Published in partnership with the Offshore Renewable Energy Catapult and the Offshore Wind Industry Council, the report believes the UK has the necessary resources, the required offshore wind capacity, industrial base and leading academic research facilities to enable the development of a highly efficient and low-cost green hydrogen industry.

Barnaby Wharton, the director of future electricity systems at RenewableUK believes that renewable hydrogen is the next big industry in the years to come. Wharton explains the UK is capable of leading the industry, with strong availability of resources and the support of worldwide leading hydrogen companies. 

Wharton states that if we can reduce the costs and replicate the success in offshore wind, we can then provide a cheap and effective source of energy for customers nationwide. Wharton stresses that this is an opportunity that needs to be grasped now if the UK wants to remain a leader in renewable energy innovation and capitalise on the economic benefits related to hydrogen. The government needs to show its support by delivering a strategy that secures a core focus on green hydrogen.

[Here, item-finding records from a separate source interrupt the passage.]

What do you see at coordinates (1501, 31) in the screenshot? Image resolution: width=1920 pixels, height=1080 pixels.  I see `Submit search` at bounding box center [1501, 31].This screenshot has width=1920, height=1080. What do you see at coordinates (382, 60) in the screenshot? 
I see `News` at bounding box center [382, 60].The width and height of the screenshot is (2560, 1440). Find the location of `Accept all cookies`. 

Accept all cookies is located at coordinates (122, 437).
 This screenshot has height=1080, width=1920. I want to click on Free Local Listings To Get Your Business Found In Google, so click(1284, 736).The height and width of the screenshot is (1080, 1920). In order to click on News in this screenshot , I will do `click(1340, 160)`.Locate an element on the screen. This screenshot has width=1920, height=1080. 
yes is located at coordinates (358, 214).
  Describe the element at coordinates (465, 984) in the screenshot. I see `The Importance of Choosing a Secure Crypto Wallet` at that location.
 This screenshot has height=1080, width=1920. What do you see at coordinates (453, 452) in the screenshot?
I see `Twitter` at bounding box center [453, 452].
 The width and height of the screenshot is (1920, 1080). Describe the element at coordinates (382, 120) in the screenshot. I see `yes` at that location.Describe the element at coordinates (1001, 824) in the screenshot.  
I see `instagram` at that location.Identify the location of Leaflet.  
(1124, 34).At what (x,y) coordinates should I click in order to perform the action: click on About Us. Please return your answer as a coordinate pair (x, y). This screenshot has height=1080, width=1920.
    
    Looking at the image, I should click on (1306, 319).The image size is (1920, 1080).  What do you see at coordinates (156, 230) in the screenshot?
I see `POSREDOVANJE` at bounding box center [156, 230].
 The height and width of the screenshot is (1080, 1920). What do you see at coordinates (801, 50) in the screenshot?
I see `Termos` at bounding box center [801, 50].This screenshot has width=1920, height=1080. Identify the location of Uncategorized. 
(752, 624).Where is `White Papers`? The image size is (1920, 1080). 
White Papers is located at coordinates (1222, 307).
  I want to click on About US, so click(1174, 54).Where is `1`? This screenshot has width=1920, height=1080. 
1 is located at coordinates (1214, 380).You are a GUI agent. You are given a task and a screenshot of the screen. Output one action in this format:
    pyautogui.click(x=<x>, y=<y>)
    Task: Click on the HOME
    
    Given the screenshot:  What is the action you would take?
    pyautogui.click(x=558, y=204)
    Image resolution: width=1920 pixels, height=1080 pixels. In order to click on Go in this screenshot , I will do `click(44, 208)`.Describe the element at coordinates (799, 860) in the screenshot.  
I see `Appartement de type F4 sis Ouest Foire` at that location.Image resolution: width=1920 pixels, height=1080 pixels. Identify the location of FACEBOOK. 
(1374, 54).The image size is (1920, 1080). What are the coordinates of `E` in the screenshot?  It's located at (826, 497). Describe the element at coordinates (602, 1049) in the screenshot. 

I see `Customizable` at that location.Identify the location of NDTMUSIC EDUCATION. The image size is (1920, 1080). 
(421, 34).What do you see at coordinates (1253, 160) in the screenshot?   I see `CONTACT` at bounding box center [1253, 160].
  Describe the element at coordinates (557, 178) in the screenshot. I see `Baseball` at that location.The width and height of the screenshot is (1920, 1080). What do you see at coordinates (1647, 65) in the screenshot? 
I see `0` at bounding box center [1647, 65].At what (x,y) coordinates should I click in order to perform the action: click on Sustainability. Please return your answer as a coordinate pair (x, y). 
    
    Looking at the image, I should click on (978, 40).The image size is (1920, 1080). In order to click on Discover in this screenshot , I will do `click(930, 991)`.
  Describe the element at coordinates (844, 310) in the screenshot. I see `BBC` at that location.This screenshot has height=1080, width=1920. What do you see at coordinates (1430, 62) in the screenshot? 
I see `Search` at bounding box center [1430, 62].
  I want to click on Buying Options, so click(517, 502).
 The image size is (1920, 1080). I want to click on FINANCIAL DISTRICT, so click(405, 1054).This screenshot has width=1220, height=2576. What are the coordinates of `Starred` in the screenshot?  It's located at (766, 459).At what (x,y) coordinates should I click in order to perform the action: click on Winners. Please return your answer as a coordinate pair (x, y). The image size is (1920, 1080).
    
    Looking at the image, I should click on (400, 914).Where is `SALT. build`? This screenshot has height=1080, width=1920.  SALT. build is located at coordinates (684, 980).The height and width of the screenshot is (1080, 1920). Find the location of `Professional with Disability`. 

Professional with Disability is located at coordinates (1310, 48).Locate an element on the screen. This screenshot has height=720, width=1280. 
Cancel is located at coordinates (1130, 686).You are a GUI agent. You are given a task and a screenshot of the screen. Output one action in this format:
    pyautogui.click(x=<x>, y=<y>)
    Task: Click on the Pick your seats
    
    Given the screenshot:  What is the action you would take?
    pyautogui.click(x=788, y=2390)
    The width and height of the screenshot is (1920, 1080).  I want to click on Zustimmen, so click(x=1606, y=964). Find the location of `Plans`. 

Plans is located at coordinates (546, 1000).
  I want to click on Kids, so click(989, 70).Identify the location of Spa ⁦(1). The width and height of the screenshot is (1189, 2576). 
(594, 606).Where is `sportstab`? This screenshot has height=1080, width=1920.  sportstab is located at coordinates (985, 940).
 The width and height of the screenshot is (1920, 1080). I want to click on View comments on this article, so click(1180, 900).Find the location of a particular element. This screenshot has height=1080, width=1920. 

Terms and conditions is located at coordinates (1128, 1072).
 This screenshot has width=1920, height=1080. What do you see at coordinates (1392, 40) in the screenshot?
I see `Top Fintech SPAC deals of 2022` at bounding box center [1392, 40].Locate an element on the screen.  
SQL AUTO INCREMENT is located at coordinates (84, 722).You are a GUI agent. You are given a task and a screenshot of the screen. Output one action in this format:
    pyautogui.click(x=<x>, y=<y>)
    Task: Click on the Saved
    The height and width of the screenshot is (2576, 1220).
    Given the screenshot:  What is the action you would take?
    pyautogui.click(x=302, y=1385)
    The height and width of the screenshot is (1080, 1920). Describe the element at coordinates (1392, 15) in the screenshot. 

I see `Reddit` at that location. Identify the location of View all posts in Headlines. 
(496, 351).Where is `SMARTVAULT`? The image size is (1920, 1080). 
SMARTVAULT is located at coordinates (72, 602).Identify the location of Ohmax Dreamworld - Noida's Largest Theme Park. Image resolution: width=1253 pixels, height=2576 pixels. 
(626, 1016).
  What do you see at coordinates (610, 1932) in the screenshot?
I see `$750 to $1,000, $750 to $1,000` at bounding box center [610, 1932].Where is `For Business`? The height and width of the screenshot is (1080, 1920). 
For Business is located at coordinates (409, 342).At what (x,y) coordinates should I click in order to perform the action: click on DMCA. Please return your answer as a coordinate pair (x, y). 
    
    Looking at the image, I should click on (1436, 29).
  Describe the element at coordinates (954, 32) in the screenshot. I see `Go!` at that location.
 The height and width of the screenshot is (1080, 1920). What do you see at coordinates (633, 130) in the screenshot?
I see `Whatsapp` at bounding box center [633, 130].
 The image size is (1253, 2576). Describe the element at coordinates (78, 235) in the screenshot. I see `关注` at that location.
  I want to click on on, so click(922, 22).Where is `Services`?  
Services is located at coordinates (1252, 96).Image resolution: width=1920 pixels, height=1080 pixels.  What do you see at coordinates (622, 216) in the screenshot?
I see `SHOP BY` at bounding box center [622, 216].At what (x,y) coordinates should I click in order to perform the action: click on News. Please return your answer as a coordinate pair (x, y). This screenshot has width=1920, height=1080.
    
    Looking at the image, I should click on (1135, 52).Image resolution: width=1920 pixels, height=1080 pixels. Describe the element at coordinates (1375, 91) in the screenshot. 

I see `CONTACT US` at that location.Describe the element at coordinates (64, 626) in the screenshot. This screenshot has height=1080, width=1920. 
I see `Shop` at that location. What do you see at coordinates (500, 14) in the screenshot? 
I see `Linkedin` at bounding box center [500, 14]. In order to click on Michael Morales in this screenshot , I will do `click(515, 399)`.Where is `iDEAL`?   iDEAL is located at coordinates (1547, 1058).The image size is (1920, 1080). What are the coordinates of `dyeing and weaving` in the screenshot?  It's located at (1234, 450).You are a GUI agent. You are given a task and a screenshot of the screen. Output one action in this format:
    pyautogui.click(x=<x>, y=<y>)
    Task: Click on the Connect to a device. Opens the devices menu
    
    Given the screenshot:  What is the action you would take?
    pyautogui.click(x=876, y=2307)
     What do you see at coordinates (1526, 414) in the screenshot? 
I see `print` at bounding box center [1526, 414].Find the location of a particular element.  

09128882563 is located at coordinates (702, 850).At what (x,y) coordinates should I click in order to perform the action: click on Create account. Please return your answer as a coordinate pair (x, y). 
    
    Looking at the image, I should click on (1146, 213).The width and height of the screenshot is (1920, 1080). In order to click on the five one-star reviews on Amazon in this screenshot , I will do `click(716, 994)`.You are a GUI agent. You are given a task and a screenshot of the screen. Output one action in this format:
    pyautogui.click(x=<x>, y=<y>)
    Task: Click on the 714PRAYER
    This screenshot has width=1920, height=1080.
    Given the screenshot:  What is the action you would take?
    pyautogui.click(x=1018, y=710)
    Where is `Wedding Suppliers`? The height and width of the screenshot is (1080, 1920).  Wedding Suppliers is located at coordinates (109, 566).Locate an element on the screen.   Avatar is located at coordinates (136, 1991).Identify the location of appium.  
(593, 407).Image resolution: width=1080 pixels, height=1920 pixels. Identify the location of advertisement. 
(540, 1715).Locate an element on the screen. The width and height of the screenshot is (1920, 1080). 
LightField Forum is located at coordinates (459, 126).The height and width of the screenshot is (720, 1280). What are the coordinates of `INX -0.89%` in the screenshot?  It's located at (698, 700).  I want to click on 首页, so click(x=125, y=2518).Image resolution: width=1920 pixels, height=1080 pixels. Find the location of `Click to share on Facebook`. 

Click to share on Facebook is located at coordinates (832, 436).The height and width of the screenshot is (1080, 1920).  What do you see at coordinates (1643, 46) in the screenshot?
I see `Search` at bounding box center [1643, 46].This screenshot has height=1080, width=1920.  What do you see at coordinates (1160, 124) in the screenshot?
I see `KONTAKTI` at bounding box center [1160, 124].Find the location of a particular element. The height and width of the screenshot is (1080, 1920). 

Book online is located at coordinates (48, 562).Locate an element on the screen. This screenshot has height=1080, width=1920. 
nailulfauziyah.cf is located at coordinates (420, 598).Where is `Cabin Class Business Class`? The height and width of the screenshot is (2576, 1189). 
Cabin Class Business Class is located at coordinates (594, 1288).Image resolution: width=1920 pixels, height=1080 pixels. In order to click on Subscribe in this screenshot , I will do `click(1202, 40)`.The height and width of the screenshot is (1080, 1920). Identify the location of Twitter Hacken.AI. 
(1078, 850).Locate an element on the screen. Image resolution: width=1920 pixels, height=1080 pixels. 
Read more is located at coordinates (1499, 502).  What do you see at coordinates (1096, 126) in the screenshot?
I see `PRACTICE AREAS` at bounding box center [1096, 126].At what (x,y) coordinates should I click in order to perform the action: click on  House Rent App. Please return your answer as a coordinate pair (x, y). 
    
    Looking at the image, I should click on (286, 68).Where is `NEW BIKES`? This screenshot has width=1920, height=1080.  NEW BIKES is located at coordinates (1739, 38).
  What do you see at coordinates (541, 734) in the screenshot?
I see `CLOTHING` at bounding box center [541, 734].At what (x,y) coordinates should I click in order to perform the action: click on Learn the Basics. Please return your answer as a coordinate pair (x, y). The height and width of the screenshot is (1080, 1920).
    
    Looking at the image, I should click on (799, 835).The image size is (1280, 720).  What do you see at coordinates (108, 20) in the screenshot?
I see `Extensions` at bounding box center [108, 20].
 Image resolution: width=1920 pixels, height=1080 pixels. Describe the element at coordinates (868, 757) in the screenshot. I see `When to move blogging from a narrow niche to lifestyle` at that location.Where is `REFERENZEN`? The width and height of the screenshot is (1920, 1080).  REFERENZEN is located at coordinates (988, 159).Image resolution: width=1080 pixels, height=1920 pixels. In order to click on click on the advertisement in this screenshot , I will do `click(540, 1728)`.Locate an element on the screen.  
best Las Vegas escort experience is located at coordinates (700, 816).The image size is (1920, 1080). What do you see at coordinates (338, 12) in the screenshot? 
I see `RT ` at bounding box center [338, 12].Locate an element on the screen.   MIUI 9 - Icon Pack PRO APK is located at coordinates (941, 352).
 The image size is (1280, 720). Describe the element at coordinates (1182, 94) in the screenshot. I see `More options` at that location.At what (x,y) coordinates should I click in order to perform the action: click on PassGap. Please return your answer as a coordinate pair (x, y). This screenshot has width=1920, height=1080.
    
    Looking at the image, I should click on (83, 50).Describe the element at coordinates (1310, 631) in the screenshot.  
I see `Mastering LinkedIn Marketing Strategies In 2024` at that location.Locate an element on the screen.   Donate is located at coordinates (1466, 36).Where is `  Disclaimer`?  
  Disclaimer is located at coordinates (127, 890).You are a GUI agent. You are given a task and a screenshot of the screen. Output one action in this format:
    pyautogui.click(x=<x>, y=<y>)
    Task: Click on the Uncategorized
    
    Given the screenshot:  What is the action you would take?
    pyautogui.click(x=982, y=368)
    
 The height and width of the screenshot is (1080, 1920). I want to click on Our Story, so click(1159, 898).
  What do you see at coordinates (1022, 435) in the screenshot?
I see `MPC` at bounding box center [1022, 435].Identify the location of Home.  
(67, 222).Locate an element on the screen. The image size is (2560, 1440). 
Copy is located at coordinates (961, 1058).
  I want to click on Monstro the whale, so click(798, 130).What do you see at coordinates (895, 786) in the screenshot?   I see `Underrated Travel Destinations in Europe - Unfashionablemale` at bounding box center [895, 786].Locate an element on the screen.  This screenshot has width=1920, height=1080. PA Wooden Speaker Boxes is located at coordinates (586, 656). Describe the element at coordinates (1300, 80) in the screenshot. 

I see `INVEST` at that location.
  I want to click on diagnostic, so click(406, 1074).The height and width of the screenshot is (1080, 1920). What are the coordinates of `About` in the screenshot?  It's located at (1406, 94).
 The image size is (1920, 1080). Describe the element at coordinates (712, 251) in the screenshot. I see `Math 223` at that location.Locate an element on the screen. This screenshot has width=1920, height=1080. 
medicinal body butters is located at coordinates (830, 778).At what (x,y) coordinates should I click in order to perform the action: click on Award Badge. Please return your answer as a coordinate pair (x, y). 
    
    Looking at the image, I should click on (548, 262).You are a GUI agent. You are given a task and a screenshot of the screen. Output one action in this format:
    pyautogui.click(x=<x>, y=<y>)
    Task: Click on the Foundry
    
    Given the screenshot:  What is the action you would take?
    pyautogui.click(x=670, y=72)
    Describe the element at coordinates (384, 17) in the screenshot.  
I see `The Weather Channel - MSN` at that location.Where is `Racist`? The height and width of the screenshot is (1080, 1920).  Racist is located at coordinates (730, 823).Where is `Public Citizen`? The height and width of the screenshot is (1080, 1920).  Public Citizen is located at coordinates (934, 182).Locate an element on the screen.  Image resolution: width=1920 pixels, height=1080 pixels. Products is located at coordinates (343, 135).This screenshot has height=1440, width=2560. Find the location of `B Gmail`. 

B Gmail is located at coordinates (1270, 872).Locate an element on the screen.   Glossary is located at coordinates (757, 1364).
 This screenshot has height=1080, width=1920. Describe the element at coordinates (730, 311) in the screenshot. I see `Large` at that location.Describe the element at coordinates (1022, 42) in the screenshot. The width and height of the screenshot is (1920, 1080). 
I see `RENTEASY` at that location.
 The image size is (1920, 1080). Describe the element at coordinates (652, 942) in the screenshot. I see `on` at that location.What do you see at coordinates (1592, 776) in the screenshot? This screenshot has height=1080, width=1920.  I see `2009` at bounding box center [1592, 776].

In response to the report, the government has stated it intends to release a hydrogen strategy and confirmed it would invest £120 million into researching how hydrogen can be used for heating, transport and industry. The Hydrogen Advisory Council, which combines government and industry members recently met to discuss what actions are required to support and scale hydrogen production in the UK. In a recent statement, the council explained that a strategy is due to be released in the coming months.